Photovoltaic modules degrade in the field. This thesis aims to answer two questions: 1. Do photovoltaic modules degrade linearly or not? 2. Do soiled modules operate at lower temperatures than clean modules? Answers to these questions are provided in part 1 and part 2 of this thesis respectively.
Part 1: Linearity determination in degradation: The electricity output from PV power plants degrades every year. Generally, a system’s life is considered to last for 20-25 years and rate of degradation is commonly assumed as 1% per year. PV degradation can be found out using Performance Ratio (PR), Performance Index (PI) and raw kWh output. The rate of degradation is considered linear for simplicity of calculations. In this thesis, statistical methods are used to check whether systems in Arizona are degrading linearly or not. Time series modeling such as Winters’ method and ARIMA are used to model the data. Winters’ method and Seasonal ARIMA consider the seasonality component and perform well for small data sets of about 10 years. Rate of degradation is found out as linear for all the evaluated systems.
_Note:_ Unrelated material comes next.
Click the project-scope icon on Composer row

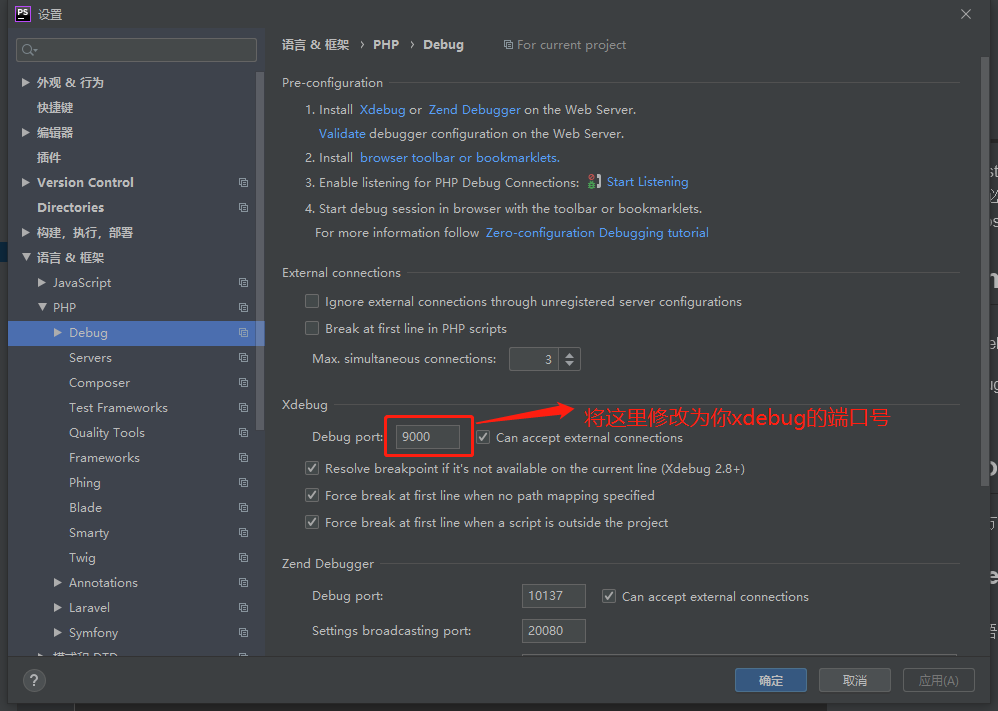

Part 2: Temperature analysis of clean and soiled modules: Soiling and temperature are important parameters in performance of PV modules. In this paper, an analysis is carried out on a soiling station located in Mesa, Arizona. The soiling station consists of 10 different c-Si coupons with tilt angles varying from 0° to 45° with the difference of 5°. These coupons are cut in half, one is cleaned periodically and the other is remained soiled naturally. The analysis involves data worth for 19 months. 6 dry spells in all four seasons within 19 months were analyzed. The temperature difference between a clean module and a soiled module (ΔT) is compared with the soiling loss factor (SLF). The analysis concludes stating in which season a soiled module is hotter or cooler than a clean module.